Para Crestana, o Brasil não conseguirá atingir o índice de fome zero até o ano de 2030 se continuar com a mesma visão governamental. Se quiser atingir este objetivo, o País terá que crescer 28% em produtividade pelos próximos 10 anos. O especialista listou também alguns desafios:

“O Brasil precisa continuar alimentando mais de 800 milhões de pessoas no mundo e continuar gerando mais de US$ 105 bilhões de saldo na balança comercial do agro. É necessário também eliminar a fome na cidade e no campo, a subnutrição, a obesidade e combater o desperdício. Na área de gestão, cabe ao País diminuir a dependência de insumos e melhorar a infraestrutura e a logística e, por fim, incluir cerca de 4 milhões de agricultores não tecnificados, ou seja, realizar a inclusão sócio-digital desse público.”

Fome intencional

Já o professor Rubem C. Araújo Guedes, da Universidade Federal de Pernambuco, trouxe um agravante para além do aumento de miséria e fome: a má alimentação. “O Brasil passou do cenário de desnutrição para o sobrepeso. Ao longo de 40 anos, o índice de pessoas com IMC maior que 30, o que caracteriza a obesidade, aproximadamente dobrou”, destacou.

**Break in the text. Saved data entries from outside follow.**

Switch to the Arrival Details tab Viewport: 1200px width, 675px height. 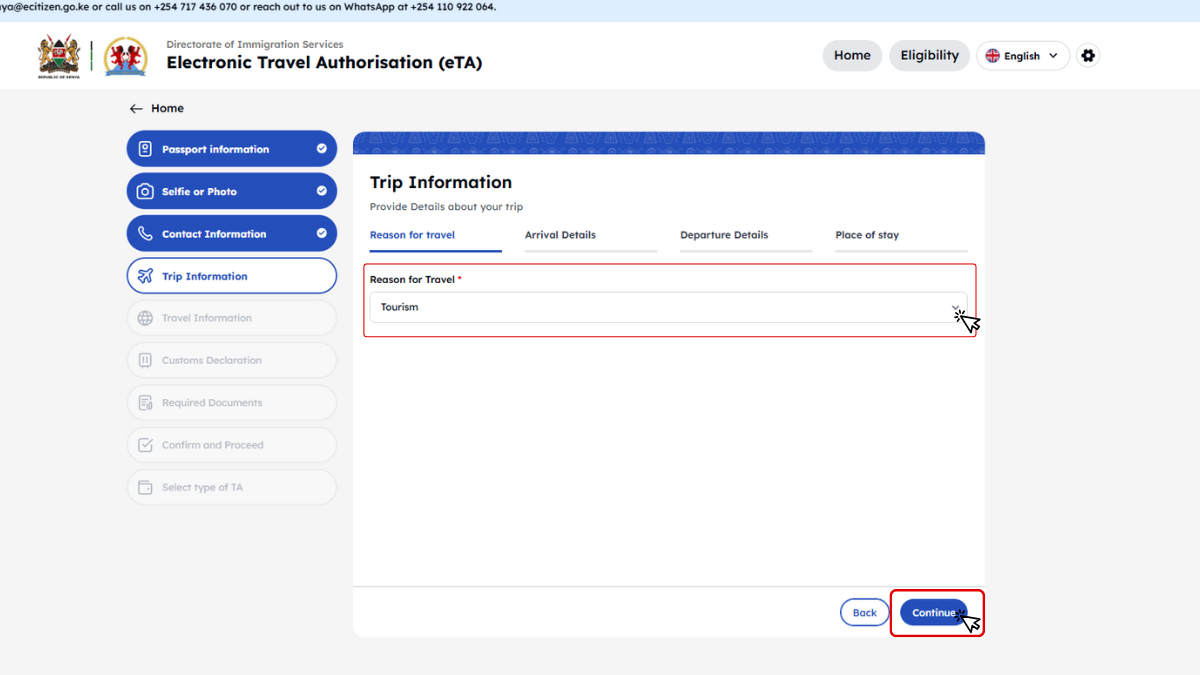pos(560,235)
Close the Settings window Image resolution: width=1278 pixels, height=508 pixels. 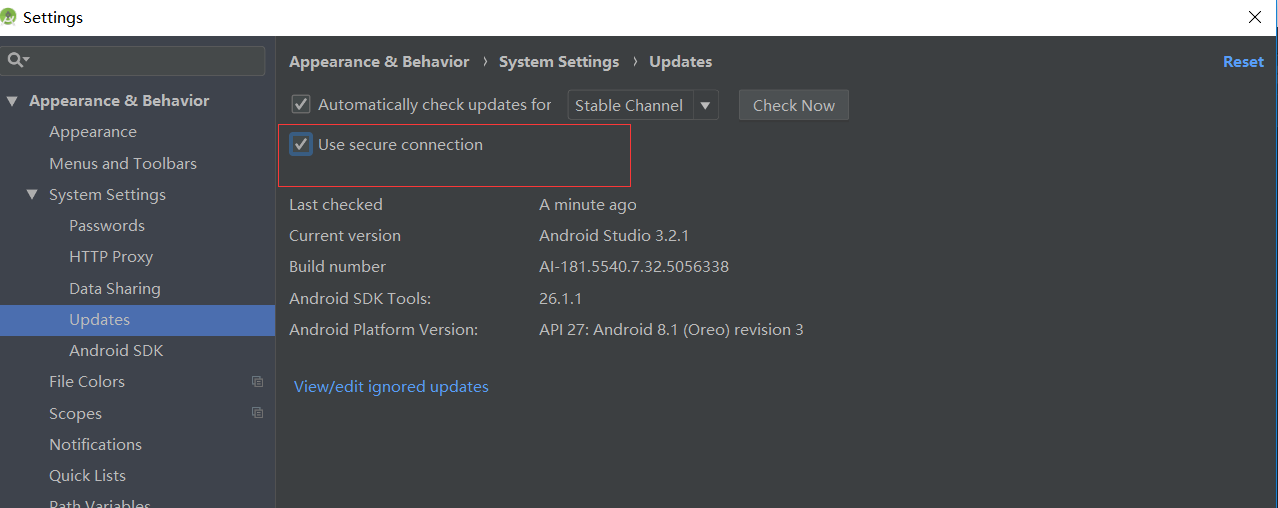1255,17
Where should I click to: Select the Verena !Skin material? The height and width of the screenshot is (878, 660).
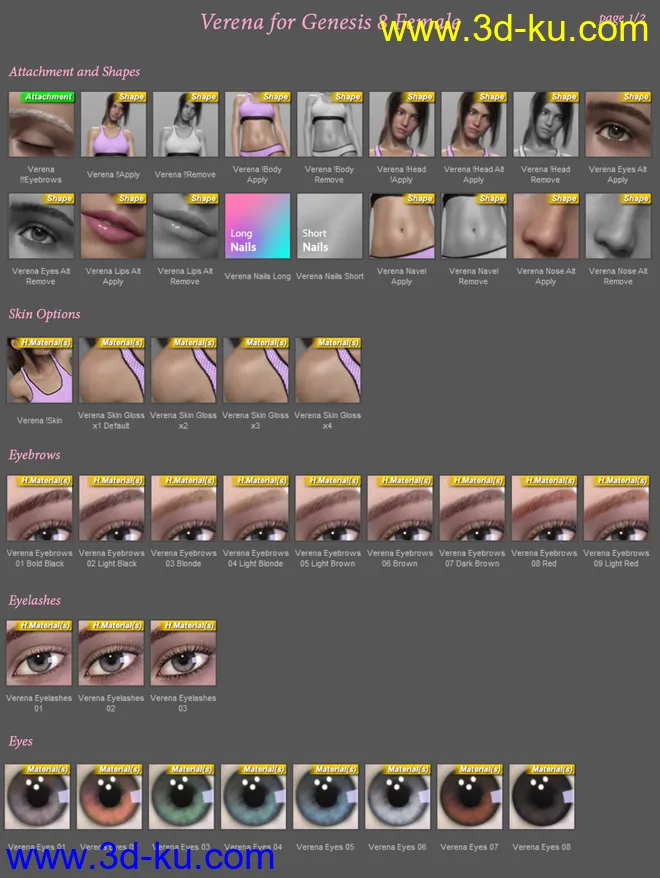(41, 370)
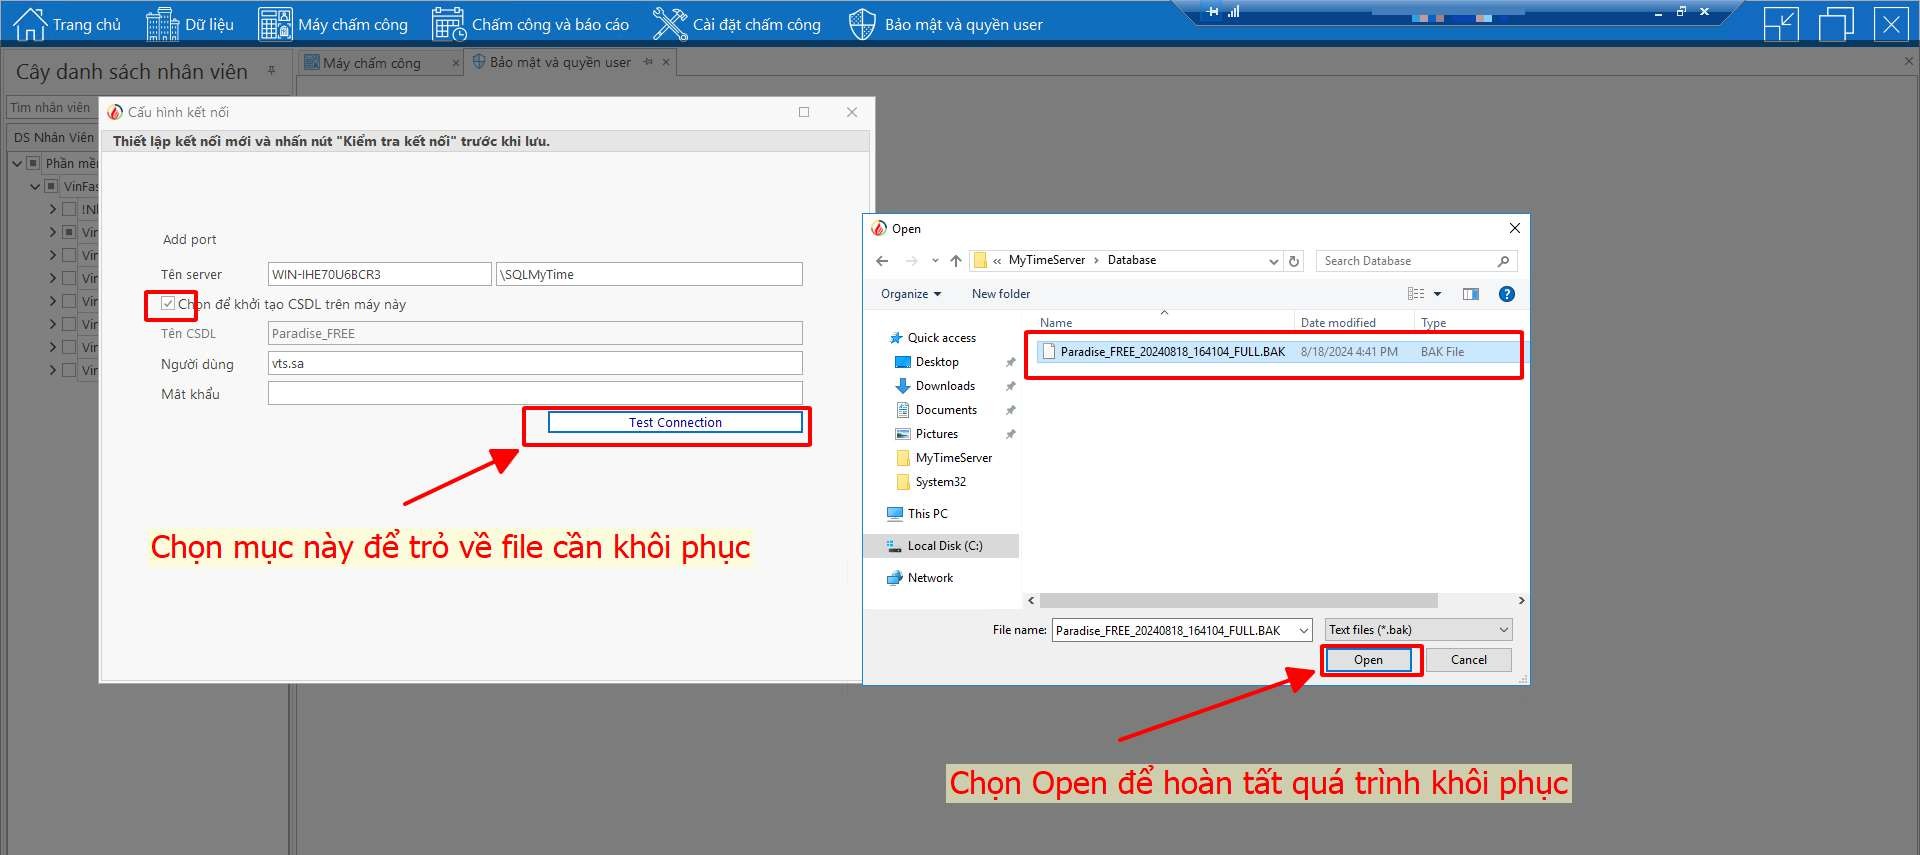Open the File name combo box dropdown

pyautogui.click(x=1303, y=630)
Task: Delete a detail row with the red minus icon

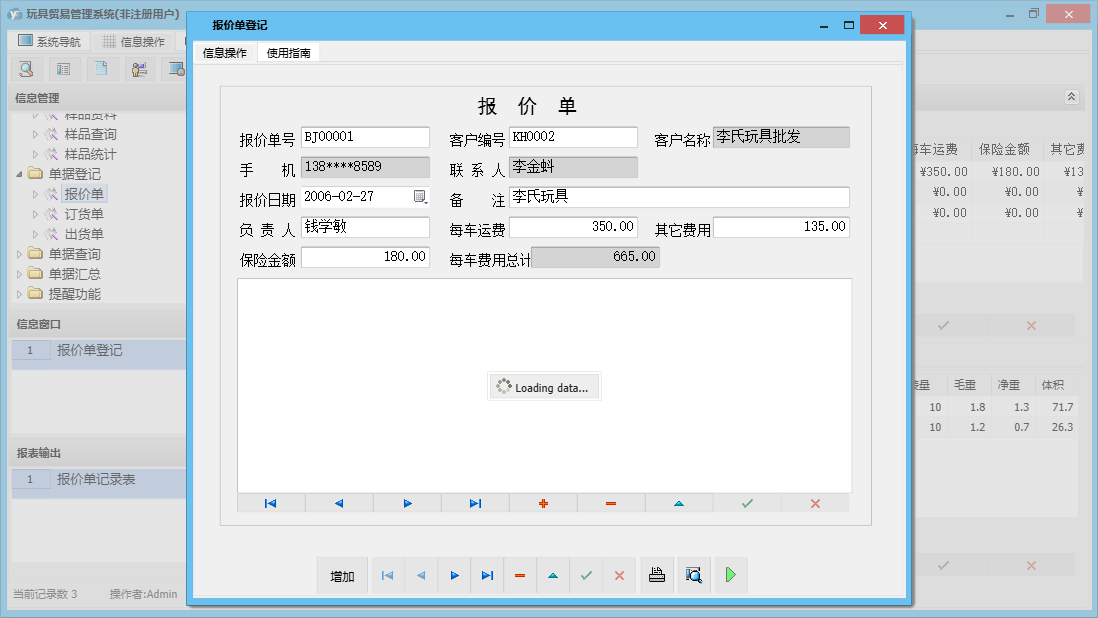Action: click(611, 503)
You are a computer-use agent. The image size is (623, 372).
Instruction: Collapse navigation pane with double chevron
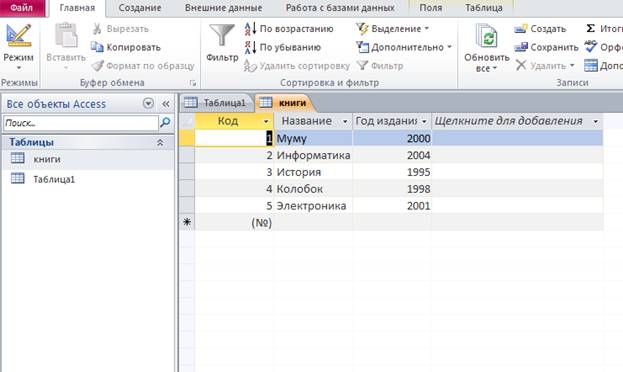pyautogui.click(x=166, y=104)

O especialista criticou a falta de olhar do Governo Federal à problemática, o que se reverte na ausência de políticas públicas contra a ingestão deficiente ou excessiva da população. “Condições ideais de alimentação e nutrição são a base de um desenvolvimento social, esse desenvolvimento leva também a um desenvolvimento científico e tecnológico.”

Representando o INESC, Nathalie Beghin usou sua fala para fazer uma linha do tempo sobre as origens das políticas públicas de combate à fome, que vieram com Getúlio Vargas. Ela destacou que os anos de 2000 a 2010 foram essenciais na mudança de pensamento mundial sobre o tema, pois reconheceram a alimentação como direito fundamental. “No caso do Brasil, o problema da fome era político porque o País produzia alimentos que davam para toda a sua população, mas não distribuía.”

Entre as principais medidas no combate à fome nesse período estão a recriação do Conselho Nacional de Segurança Alimentar e a criação do Fome Zero e de mais 30 iniciativas federais para erradicação da fome. “Com esse cenário positivo, no Governo Dilma, a fome sai de cena e entra o combate à miséria”, explicou, destacando o papel da população na criação dessas políticas

Um panorama que começou a ser destruído nos últimos seis anos. “O Governo Temer não deixou nada passar pra frente e o Governo Bolsonaro desmontou toda a estrutura política da segurança alimentar. Mas mesmo o Governo Federal acabando com as comissões, a sociedade civil tem se organizado para seguir com os debates. E a participação social faz diferença”, pondera Beghin.

A especialista conclui que o combate à fome e a readequação alimentar tem que ser algo supraministerial, ou seja, algo que envolva diferentes pastas, e que como o Brasil já conseguiu erradicar a fome uma vez, o País já sabe o caminho. “A gente tem que resgatar o passado e manter uma linha para o futuro. Como é que uma das maiores economias produtoras de alimentos do mundo tem esses indicadores? A fome é um projeto político.”